GOAL OF THE EXERCISE =>
Restate the whole of the data verbatim, omitting nothing.

[Collected data]
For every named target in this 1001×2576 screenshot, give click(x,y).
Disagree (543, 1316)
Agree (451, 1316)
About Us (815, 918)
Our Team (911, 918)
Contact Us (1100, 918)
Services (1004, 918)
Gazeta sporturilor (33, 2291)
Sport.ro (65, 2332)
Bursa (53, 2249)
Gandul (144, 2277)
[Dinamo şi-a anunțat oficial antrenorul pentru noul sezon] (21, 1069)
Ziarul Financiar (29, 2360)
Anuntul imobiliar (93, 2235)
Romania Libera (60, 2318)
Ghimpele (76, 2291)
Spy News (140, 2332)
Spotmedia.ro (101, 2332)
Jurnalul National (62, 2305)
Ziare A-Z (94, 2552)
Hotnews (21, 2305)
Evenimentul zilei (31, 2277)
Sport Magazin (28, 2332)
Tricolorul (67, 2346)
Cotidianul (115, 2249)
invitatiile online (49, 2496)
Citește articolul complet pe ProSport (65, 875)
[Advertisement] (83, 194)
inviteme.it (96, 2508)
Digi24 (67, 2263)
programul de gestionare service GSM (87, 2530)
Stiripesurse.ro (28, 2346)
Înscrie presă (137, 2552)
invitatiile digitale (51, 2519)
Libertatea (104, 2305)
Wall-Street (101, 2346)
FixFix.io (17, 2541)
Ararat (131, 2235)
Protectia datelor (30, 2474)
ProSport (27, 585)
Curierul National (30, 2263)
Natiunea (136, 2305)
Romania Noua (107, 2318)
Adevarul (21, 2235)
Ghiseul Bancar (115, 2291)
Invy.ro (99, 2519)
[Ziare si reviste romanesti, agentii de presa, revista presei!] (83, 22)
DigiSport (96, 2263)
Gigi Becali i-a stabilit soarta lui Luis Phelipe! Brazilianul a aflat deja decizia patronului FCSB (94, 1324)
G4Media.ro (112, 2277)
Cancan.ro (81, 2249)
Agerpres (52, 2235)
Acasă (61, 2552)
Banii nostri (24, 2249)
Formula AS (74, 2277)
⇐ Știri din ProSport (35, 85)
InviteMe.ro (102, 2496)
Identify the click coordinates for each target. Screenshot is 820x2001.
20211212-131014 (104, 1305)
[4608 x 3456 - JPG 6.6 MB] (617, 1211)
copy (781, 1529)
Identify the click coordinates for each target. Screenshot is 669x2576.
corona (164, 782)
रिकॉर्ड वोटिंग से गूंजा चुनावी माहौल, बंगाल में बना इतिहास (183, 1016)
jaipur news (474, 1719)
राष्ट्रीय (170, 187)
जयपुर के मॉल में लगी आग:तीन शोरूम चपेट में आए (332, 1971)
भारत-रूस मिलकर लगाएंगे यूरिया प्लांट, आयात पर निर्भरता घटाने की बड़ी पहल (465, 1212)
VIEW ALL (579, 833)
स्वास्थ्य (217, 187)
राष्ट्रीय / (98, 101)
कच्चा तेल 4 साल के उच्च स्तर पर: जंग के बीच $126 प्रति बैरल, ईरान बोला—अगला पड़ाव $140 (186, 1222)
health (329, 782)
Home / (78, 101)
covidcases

TASK RESULT =>
For every named target in this 1001×2576 screenshot, give click(x,y).
Disagree (543, 1316)
Agree (451, 1316)
About Us (815, 918)
Our Team (911, 918)
Contact Us (1100, 918)
Services (1004, 918)
Gazeta sporturilor (33, 2291)
Sport.ro (65, 2332)
Bursa (53, 2249)
Gandul (144, 2277)
[Dinamo şi-a anunțat oficial antrenorul pentru noul sezon] (21, 1069)
Ziarul Financiar (29, 2360)
Anuntul imobiliar (93, 2235)
Romania Libera (60, 2318)
Ghimpele (76, 2291)
Spy News (140, 2332)
Spotmedia.ro (101, 2332)
Jurnalul National (62, 2305)
Ziare A-Z (94, 2552)
Hotnews (21, 2305)
Evenimentul zilei (31, 2277)
Sport Magazin (28, 2332)
Tricolorul (67, 2346)
Cotidianul (115, 2249)
invitatiile online (49, 2496)
Citește articolul complet pe ProSport (65, 875)
[Advertisement] (83, 194)
inviteme.it (96, 2508)
Digi24 (67, 2263)
programul de gestionare service GSM (87, 2530)
Stiripesurse.ro (28, 2346)
Înscrie presă (137, 2552)
invitatiile digitale (51, 2519)
Libertatea (104, 2305)
Wall-Street (101, 2346)
FixFix.io (17, 2541)
Ararat (131, 2235)
Protectia datelor (30, 2474)
ProSport (27, 585)
Curierul National (30, 2263)
Natiunea (136, 2305)
Romania Noua (107, 2318)
Adevarul (21, 2235)
Ghiseul Bancar (115, 2291)
Invy.ro (99, 2519)
[Ziare si reviste romanesti, agentii de presa, revista presei!] (83, 22)
DigiSport (96, 2263)
Gigi Becali i-a stabilit soarta lui Luis Phelipe! Brazilianul a aflat deja decizia patronului FCSB (94, 1324)
G4Media.ro (112, 2277)
Cancan.ro (81, 2249)
Agerpres (52, 2235)
Acasă (61, 2552)
Banii nostri (24, 2249)
Formula AS (74, 2277)
⇐ Știri din ProSport (35, 85)
InviteMe.ro (102, 2496)
Identify the click coordinates for each target. Screenshot is 820x2001.
20211212-131014 (104, 1305)
[4608 x 3456 - JPG 6.6 MB] (617, 1211)
copy (781, 1529)
Identify the click coordinates for each target. Screenshot is 669x2576.
corona (164, 782)
रिकॉर्ड वोटिंग से गूंजा चुनावी माहौल, बंगाल में बना इतिहास (183, 1016)
jaipur news (474, 1719)
राष्ट्रीय (170, 187)
जयपुर के मॉल में लगी आग:तीन शोरूम चपेट में आए (332, 1971)
भारत-रूस मिलकर लगाएंगे यूरिया प्लांट, आयात पर निर्भरता घटाने की बड़ी पहल (465, 1212)
VIEW ALL (579, 833)
स्वास्थ्य (217, 187)
राष्ट्रीय / (98, 101)
कच्चा तेल 4 साल के उच्च स्तर पर: जंग के बीच $126 प्रति बैरल, ईरान बोला—अगला पड़ाव $140 (186, 1222)
health (329, 782)
Home / (78, 101)
covidcases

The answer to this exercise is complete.